Patients treated with pediatric-inspired protocols achieved higher rates of 2-year EFS and RFS, findings presented at Society of Hematologic Oncology Annual Meeting showed.

2-year OS rates infographic
Data derived from Shahin O, et al. Abstract ALL-363. Presented at: Society of Hematologic Oncology Annual Meeting; Sept. 6-9, 2023; Houston.

However, researchers reported no difference in OS between treatment approaches.

ALL survival rates for adolescents and young adults (AYAs) — those aged 15 to 39 years — are higher than those for adults but lower than those for children, according to study background.

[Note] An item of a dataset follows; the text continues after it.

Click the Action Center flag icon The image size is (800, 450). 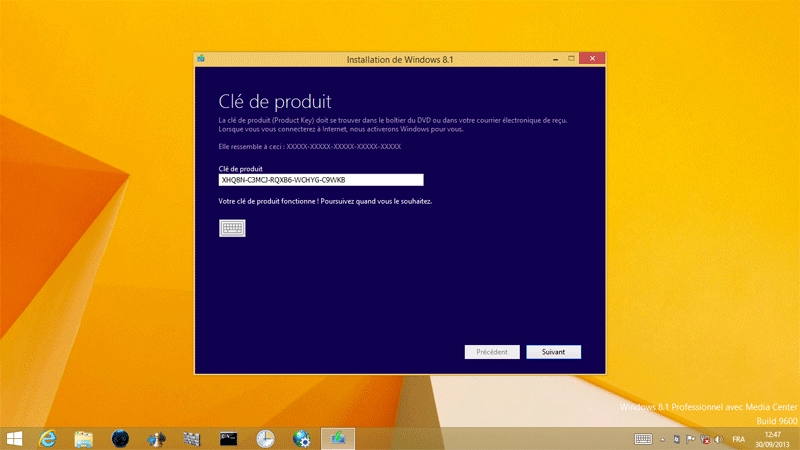[691, 439]
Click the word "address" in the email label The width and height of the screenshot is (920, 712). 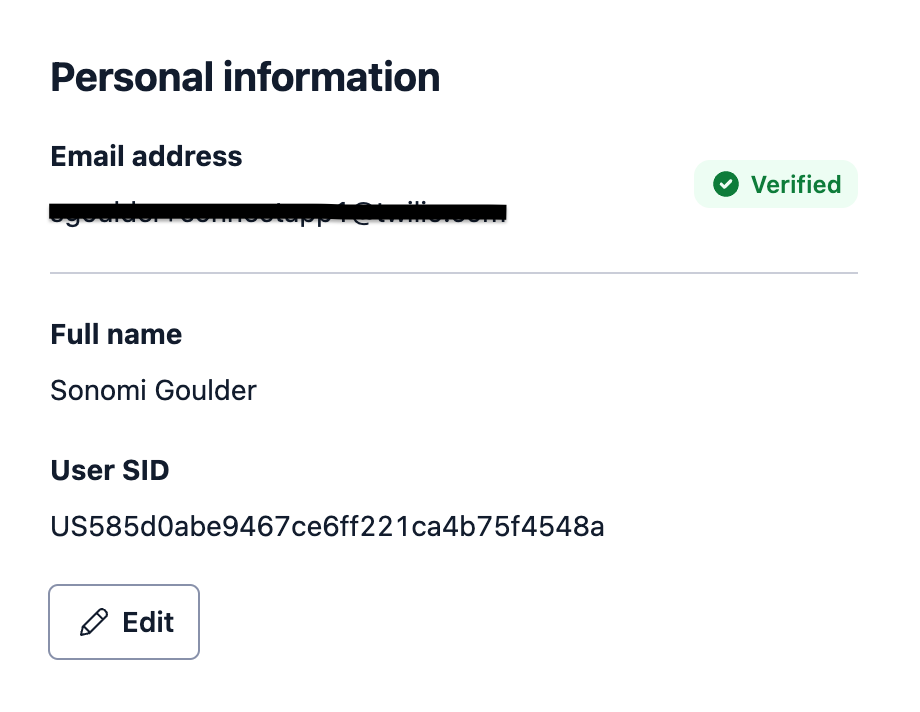pos(187,156)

This has led research groups to assess whether pediatric-inspired regimens — which are more intensive and highly regimented than those used for adults — may improve outcomes among AUAs.

Prior retrospective studies conducted in the United States and Europe showed AYAs with ALL achieved considerably better outcomes when treated with pediatric-inspired protocols; however, other studies showed no significant benefit.

Omar Shahin, MD, medical oncologist at King Hussein Cancer Center in Jordan, and colleagues aimed to assess outcomes of AYAs with Philadelphia chromosome-negative ALL treated with pediatric-inspired protocols vs. those treated with fractionated cyclophosphamide, vincristine, doxorubicin and dexamethasone (hyper-CVAD).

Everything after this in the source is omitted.